He made a little sound, and waited.

Caught one of the last two hired stooges and strung him up. Made another small sound.

Waited.

Then there was only

 _(screams in the big top but he couldn’t hear them, not over the roaring in his ears, the gasps that were the last sounds they would ever make other than the splintering of their bodies, the thud of his whole world hitting the ground like the thud of a sandbag, the snap of a rope their rope snapped it **snapped** how could it snap so cleanly—_

 _Cut._

 _Cut._

 _ **someone cut the rope)** _

Zucco.

He went outside, just in the darkness, the shadow where guards should have been, and kicked a bottle to the ground.

Zucco.

“What’s with all the goddamn racket out here?”

Zucco.

 _Finally._


	5. Chapter 5

When they got close enough, they were able to track him by collateral damage.

There were muscle men hanging from light posts, gagged and squirming uselessly. Bottles were broken; small cans and other trash kicked over. Two more men were bound inside the crumbling building.

Just outside, in the alleyway, someone had fought. Someone had walked outside and been ambushed, deliberately herded into a corner and—

Dragged _up?_

They clustered together, boxed where Marrin must have made his last stand, and tipped their heads backward.

Robin was on the roof.

“Why would he go up there?” Artemis wondered while she hooked her bow tightly across her back in preparation to scale the junk.

Miss Martian offered her hand as an alternative. “I’m not sure.”

“A better question would be ‘What’s Robin’s beef with Marrin?’,” Kid Flash muttered. He backed up for the running start he’d need to zip up the wall. Miss Martian lifted into the air beside him, carrying Artemis with her. Aqualad pulled water from rusted pipes, making a platform big enough for both himself and Superboy. In heartbeats, they were gathered on the roof. What they found was—

Robin. And Marrin.

But not as they’d expected.

Marrin was unconscious, bound as his lackeys had been, but not yet mounted for the authorities. The cord that held him ran up and over a crossbeam that stretched out over the alley. The only thing preventing him from dangling over the drop was Robin, who stood at the roof’s edge, one foot planted against the low crumbling wall for leverage. His right hand held Marrin’s rope; the left was fisted in the extortionist’s shirt.
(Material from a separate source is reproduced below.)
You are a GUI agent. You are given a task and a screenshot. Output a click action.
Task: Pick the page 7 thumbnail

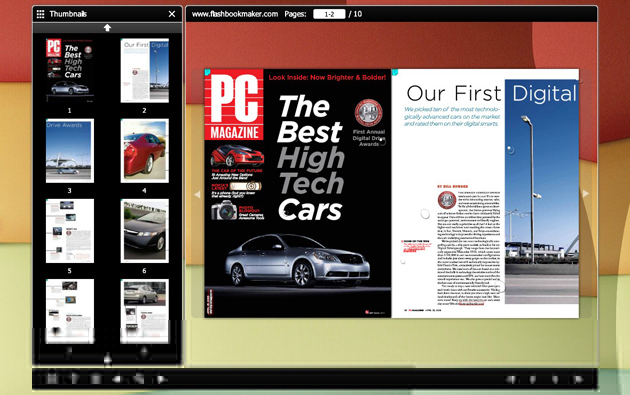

Robin’s cape whipped around him in the wind from the rising storm. He faced away from them, focused on Marrin so they couldn’t quite make out his expression. The lines of his body were tight, coiled and ready, as though his fight was still to come instead of already won.

“Dude!” Kid Flash exclaimed. “What is _wrong_ with you? You hacked the JL databases! Do you have any idea what kind of _trouble_ you’ll be in if they ever—”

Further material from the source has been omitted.